## WHAT YOU HAVE TO DO
Return each line of the data below that contains the string "computer".

## Collected data
= = = =
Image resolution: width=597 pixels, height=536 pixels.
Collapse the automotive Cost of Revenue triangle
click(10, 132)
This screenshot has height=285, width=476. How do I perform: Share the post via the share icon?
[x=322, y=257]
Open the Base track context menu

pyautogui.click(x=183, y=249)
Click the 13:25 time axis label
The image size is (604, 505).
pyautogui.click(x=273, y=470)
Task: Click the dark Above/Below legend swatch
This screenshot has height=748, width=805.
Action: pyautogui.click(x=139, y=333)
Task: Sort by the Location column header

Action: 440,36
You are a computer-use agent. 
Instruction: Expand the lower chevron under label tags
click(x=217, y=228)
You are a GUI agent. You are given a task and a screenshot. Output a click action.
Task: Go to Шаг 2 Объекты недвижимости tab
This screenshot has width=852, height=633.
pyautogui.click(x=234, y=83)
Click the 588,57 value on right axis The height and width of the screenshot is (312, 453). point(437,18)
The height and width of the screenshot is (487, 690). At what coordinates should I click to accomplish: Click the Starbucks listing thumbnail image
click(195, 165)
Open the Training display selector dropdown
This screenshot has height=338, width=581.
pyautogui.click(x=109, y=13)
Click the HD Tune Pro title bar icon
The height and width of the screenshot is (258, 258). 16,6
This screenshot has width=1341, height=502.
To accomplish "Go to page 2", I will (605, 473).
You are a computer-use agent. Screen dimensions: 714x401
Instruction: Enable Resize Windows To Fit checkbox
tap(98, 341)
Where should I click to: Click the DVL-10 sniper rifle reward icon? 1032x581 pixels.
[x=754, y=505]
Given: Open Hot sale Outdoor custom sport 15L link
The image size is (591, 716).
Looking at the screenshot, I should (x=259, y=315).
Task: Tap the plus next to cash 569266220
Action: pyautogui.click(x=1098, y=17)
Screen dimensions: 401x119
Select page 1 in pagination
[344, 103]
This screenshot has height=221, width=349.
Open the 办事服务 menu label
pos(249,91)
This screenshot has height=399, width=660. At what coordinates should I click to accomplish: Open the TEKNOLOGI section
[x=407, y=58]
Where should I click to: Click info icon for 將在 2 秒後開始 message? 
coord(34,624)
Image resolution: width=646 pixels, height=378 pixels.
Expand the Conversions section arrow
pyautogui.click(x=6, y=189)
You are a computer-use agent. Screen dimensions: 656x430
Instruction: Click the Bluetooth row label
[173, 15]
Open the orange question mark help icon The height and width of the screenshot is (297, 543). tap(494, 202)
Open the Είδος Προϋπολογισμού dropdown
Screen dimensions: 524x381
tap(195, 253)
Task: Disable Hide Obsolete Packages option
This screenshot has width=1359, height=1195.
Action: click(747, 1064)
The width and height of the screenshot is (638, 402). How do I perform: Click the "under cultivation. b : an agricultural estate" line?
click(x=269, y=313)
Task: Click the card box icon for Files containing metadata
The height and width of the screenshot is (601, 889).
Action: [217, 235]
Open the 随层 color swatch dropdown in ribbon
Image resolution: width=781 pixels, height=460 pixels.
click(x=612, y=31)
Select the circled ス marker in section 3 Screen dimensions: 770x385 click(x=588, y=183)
= = = =
## FINISHED TASK
You are a computer-use agent. 
You are a computer-use agent. Screen dimensions: 714x401
You are a computer-use agent. Screen dimensions: 656x430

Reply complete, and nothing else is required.